→ THE PROBLEM
Can you give the lines of the records below as a numbered list, skipping any blank lines and leaving out the pictures?

## BEGIN INPUT MATERIAL

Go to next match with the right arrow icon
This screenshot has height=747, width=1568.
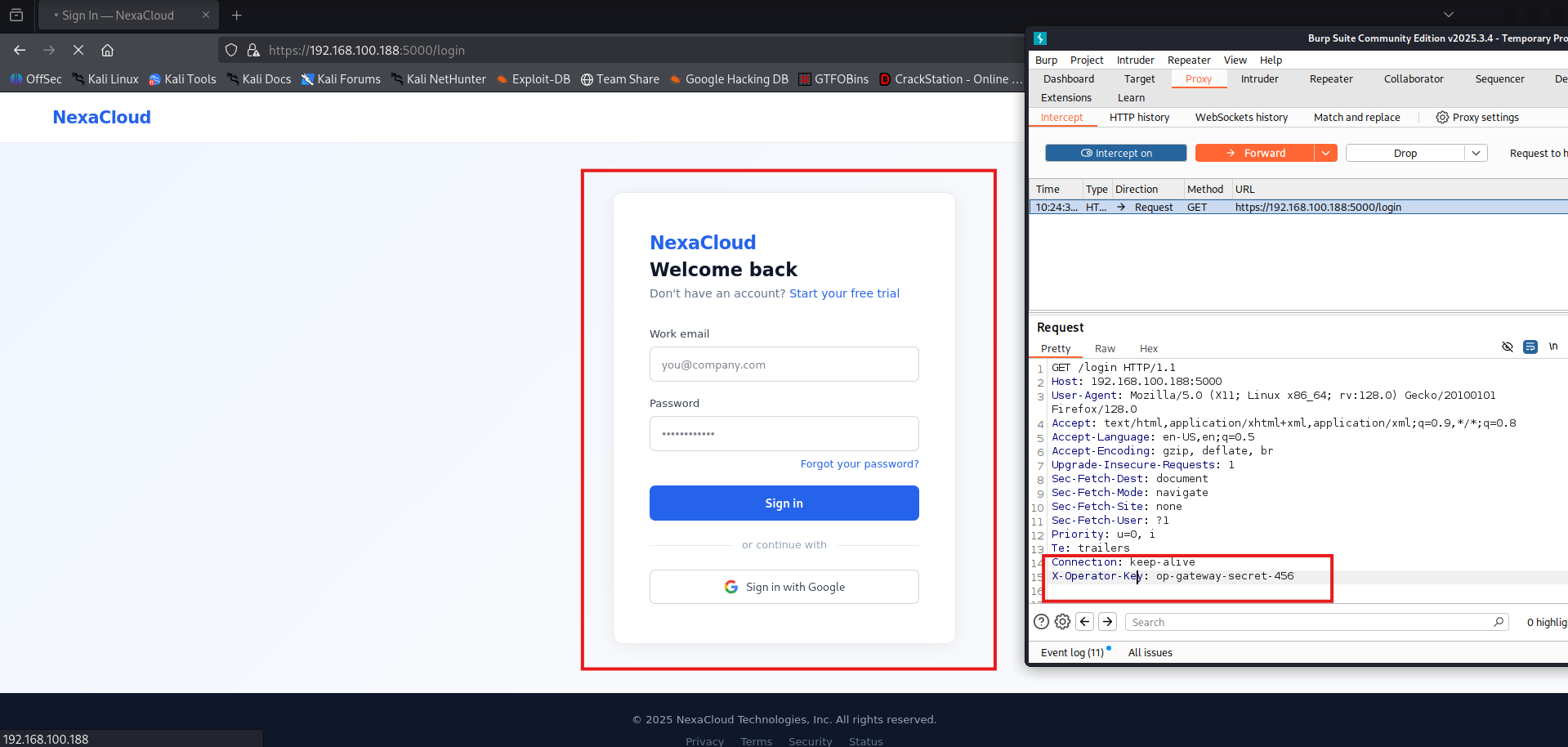[1107, 621]
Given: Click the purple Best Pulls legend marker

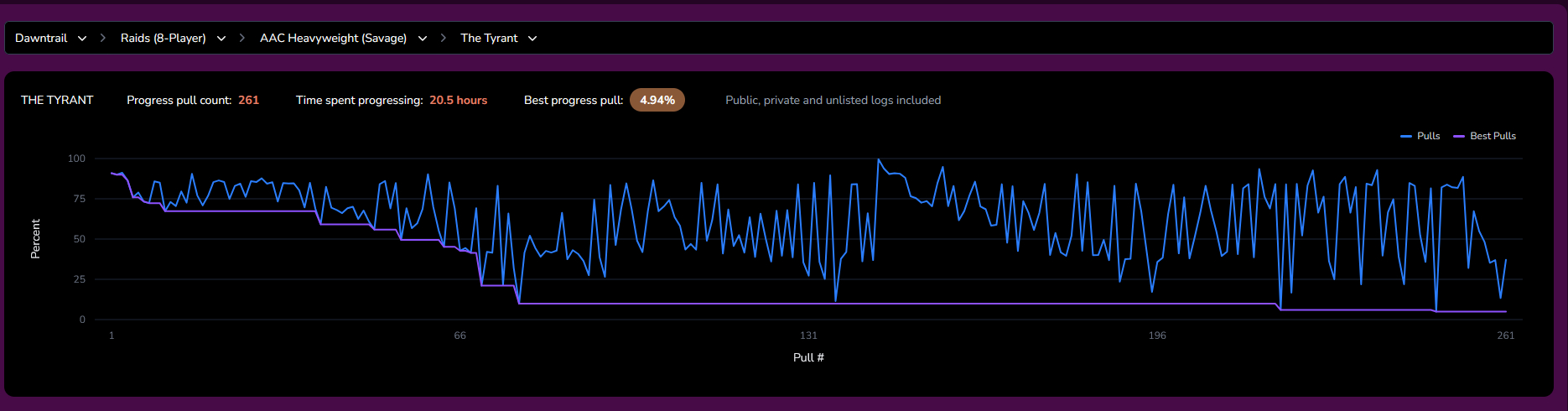Looking at the screenshot, I should coord(1459,136).
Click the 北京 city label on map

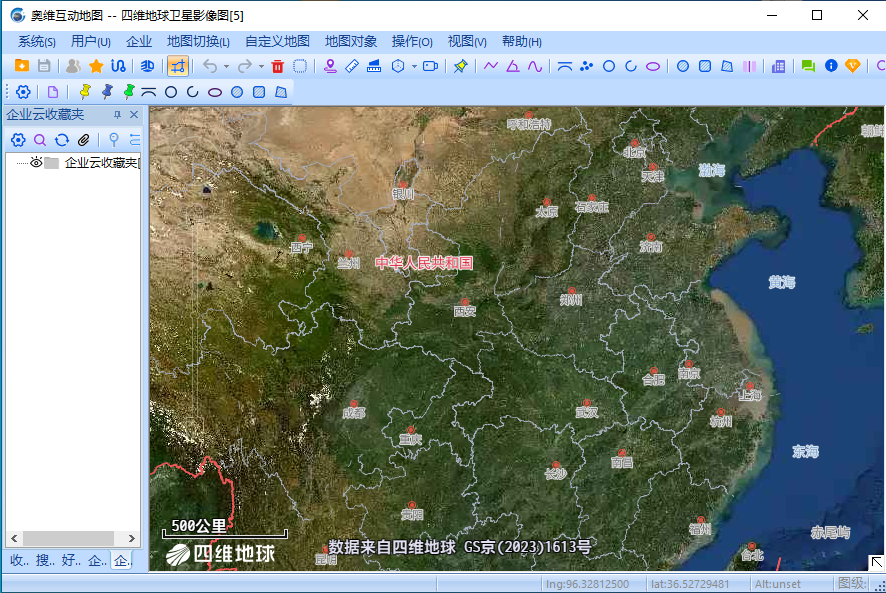tap(634, 152)
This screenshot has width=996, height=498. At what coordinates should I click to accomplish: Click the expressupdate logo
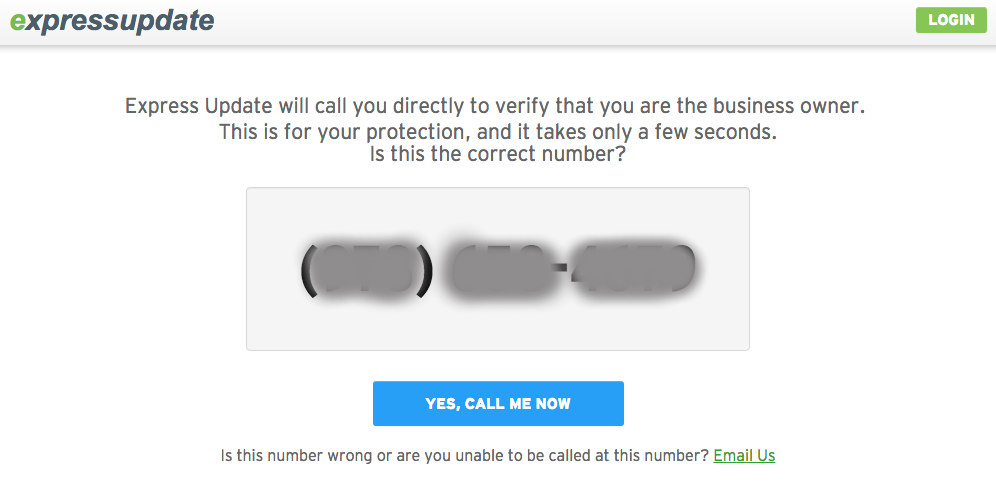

## END INPUT MATERIAL

→ CORRECT ANSWER
1. Go to next match with the right arrow icon
2. This screenshot has height=747, width=1568.
3. [1107, 621]
4. Given: Click the purple Best Pulls legend marker
5. Looking at the screenshot, I should coord(1459,136).
6. Click the 北京 city label on map
7. tap(634, 152)
8. This screenshot has width=996, height=498. At what coordinates should I click to accomplish: Click the expressupdate logo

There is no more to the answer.